**Items**
_____
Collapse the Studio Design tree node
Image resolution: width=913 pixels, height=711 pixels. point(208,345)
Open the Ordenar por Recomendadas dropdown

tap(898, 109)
_____
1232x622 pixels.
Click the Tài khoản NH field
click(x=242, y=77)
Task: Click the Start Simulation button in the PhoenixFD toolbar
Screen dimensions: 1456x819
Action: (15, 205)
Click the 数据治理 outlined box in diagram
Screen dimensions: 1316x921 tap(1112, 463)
_____
**To be done**
Could you quote the listing from the line containing "Collapse the Studio Design tree node" through the line containing "tap(898, 109)", character for character?

**Result**
Collapse the Studio Design tree node
Image resolution: width=913 pixels, height=711 pixels. point(208,345)
Open the Ordenar por Recomendadas dropdown

tap(898, 109)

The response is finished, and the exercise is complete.